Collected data
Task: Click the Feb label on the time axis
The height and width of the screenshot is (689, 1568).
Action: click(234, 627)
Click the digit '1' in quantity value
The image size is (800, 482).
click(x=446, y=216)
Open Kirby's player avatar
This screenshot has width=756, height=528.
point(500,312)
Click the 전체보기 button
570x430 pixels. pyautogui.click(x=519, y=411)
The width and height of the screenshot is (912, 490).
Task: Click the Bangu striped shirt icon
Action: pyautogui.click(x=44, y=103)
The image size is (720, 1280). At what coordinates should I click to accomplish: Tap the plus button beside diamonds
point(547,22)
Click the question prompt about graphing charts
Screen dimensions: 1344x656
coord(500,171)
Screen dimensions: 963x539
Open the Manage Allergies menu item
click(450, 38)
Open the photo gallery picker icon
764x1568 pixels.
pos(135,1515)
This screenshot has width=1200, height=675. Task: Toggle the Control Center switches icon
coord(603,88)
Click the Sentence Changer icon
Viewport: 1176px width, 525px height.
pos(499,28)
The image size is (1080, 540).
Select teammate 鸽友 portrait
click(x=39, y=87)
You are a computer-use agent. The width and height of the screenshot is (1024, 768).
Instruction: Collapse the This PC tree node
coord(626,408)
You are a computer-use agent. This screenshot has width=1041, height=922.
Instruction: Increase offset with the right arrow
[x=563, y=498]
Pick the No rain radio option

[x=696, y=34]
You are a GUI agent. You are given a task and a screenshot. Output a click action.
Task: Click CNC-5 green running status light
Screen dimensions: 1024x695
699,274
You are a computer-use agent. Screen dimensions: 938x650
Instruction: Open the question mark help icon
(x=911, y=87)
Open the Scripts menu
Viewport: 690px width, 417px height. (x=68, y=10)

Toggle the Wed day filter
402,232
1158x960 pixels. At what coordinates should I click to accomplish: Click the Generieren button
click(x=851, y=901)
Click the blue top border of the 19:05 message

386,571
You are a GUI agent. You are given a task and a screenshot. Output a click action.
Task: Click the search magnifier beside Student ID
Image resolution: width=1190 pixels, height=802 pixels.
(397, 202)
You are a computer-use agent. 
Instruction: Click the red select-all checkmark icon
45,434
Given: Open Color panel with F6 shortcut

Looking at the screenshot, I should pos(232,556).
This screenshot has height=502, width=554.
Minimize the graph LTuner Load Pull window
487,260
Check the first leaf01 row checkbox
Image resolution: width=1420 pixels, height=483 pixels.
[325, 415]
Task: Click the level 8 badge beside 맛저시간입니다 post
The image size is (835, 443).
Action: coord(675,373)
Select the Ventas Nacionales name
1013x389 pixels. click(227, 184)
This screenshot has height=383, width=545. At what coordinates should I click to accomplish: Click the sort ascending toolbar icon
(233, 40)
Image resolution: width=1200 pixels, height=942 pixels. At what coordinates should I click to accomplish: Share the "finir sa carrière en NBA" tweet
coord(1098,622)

▸ WHAT TO WORK ON:
The output is every entry, printed exactly as it reads.

▸ ANSWER SPACE:
Task: Click the Feb label on the time axis
The height and width of the screenshot is (689, 1568).
Action: click(234, 627)
Click the digit '1' in quantity value
The image size is (800, 482).
click(x=446, y=216)
Open Kirby's player avatar
This screenshot has width=756, height=528.
point(500,312)
Click the 전체보기 button
570x430 pixels. pyautogui.click(x=519, y=411)
The width and height of the screenshot is (912, 490).
Task: Click the Bangu striped shirt icon
Action: pyautogui.click(x=44, y=103)
The image size is (720, 1280). At what coordinates should I click to accomplish: Tap the plus button beside diamonds
point(547,22)
Click the question prompt about graphing charts
Screen dimensions: 1344x656
coord(500,171)
Screen dimensions: 963x539
Open the Manage Allergies menu item
click(450, 38)
Open the photo gallery picker icon
764x1568 pixels.
pos(135,1515)
This screenshot has width=1200, height=675. Task: Toggle the Control Center switches icon
coord(603,88)
Click the Sentence Changer icon
Viewport: 1176px width, 525px height.
pos(499,28)
The image size is (1080, 540).
Select teammate 鸽友 portrait
click(x=39, y=87)
You are a computer-use agent. The width and height of the screenshot is (1024, 768).
Instruction: Collapse the This PC tree node
coord(626,408)
You are a computer-use agent. This screenshot has width=1041, height=922.
Instruction: Increase offset with the right arrow
[x=563, y=498]
Pick the No rain radio option

[x=696, y=34]
You are a GUI agent. You are given a task and a screenshot. Output a click action.
Task: Click CNC-5 green running status light
Screen dimensions: 1024x695
699,274
You are a computer-use agent. Screen dimensions: 938x650
Instruction: Open the question mark help icon
(x=911, y=87)
Open the Scripts menu
Viewport: 690px width, 417px height. (x=68, y=10)

Toggle the Wed day filter
402,232
1158x960 pixels. At what coordinates should I click to accomplish: Click the Generieren button
click(x=851, y=901)
Click the blue top border of the 19:05 message

386,571
You are a GUI agent. You are given a task and a screenshot. Output a click action.
Task: Click the search magnifier beside Student ID
Image resolution: width=1190 pixels, height=802 pixels.
(397, 202)
You are a computer-use agent. 
Instruction: Click the red select-all checkmark icon
45,434
Given: Open Color panel with F6 shortcut

Looking at the screenshot, I should pos(232,556).
This screenshot has height=502, width=554.
Minimize the graph LTuner Load Pull window
487,260
Check the first leaf01 row checkbox
Image resolution: width=1420 pixels, height=483 pixels.
[325, 415]
Task: Click the level 8 badge beside 맛저시간입니다 post
The image size is (835, 443).
Action: coord(675,373)
Select the Ventas Nacionales name
1013x389 pixels. click(227, 184)
This screenshot has height=383, width=545. At what coordinates should I click to accomplish: Click the sort ascending toolbar icon
(233, 40)
Image resolution: width=1200 pixels, height=942 pixels. At what coordinates should I click to accomplish: Share the "finir sa carrière en NBA" tweet
coord(1098,622)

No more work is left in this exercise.